Extracting more energy

Although used nuclear fuel is described as 'spent', the technology behind today’s reactors can only take advantage of a very small percentage of the available energy value within the fuel rods. Spent fuel contains residual U235, plutonium (created when U238 absorbs a neutron) and other high-level wastes from the fission process.

Reprocessing is the chemical separation of spent fuel into these three components as follows:

Stainless steel cylinders containing vitrified high-level waste from reprocessing.
Stainless steel cylinders containing vitrified high-level waste from reprocessing.
Image credit: International Nuclear Services
  • The U235 can be re-enriched to become reactor fuel.
  • Plutonium, as an oxide, can be blended with depleted uranium from enrichment processes to form mixed oxide fuel (MOX). MOX fuel is equivalent to uranium oxide fuel enriched to about 4.5% U235. It can be used in pressurized water reactors and is usually combined in the reactor core with regular uranium fuel in a one-third MOX, two-thirds uranium mix.
  • The remaining high-level waste from reprocessing is a liquid and must be solidified. It also generates a considerable amount of heat and requires cooling. It is vitrified (or mixed) with special glass and encapsulated in heavy stainless steel cylinders. It remains in secure storage awaiting eventual disposal deep underground.
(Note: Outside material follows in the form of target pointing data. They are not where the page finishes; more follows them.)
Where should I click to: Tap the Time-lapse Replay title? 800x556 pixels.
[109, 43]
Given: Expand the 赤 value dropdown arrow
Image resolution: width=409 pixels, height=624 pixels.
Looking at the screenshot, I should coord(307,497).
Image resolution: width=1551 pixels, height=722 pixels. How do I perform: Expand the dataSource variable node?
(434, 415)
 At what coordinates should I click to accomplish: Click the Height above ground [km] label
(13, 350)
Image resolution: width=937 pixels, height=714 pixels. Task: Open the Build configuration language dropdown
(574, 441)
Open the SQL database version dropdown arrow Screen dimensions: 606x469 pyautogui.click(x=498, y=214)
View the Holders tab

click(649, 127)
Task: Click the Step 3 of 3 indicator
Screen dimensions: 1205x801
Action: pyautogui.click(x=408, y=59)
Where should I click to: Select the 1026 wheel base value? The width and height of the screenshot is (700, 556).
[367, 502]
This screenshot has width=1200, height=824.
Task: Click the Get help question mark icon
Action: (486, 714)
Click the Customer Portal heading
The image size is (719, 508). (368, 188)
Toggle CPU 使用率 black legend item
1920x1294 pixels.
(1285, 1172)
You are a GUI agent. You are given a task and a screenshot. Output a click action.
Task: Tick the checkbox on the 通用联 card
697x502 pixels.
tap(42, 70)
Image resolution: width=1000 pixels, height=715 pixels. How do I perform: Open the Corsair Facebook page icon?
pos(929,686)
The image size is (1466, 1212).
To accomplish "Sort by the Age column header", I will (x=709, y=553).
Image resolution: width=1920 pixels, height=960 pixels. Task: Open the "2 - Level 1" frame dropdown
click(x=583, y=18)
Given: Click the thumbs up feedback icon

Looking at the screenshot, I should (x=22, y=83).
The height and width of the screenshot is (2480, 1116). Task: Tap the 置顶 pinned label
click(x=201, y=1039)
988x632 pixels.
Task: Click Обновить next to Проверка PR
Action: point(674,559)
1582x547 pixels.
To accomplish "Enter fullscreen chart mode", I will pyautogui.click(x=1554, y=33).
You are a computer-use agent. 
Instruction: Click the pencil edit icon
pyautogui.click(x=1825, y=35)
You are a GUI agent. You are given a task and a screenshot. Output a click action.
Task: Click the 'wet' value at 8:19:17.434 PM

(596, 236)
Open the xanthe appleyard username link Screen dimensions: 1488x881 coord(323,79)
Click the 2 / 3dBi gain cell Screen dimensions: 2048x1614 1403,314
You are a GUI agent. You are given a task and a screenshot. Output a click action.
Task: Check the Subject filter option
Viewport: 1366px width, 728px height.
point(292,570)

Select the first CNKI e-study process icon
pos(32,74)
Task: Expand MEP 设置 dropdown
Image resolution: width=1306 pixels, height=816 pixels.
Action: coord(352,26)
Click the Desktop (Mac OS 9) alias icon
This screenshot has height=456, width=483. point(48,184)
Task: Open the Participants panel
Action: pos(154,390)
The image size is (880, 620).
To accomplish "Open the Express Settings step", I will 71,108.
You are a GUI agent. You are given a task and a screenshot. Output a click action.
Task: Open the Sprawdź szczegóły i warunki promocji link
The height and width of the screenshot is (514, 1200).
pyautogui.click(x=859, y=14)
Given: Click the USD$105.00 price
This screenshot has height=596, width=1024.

Despite the evident benefits of using reprocessed fuel to conserve resources and reduce high-level waste, there several significant impediments to more widespread use.

  • Economics – The cost of reprocessing is markedly higher than producing fuel from natural uranium, particularly when the price of uranium is low.
  • Non-proliferation policies – In some countries, political policies governing non-proliferation prohibit reprocessing of spent fuels.

Consequently, today only about 50 reactors located in Belgium, Germany, France, Switzerland and Japan are licensed to use MOX fuel. Fewer than 30 are actively using it at the present time.

One ton of natural uranium can produce more than 40 million kilowatt-hours of electricity. This is equivalent to burning 16,000 tons of coal or 80,000 barrels of oil.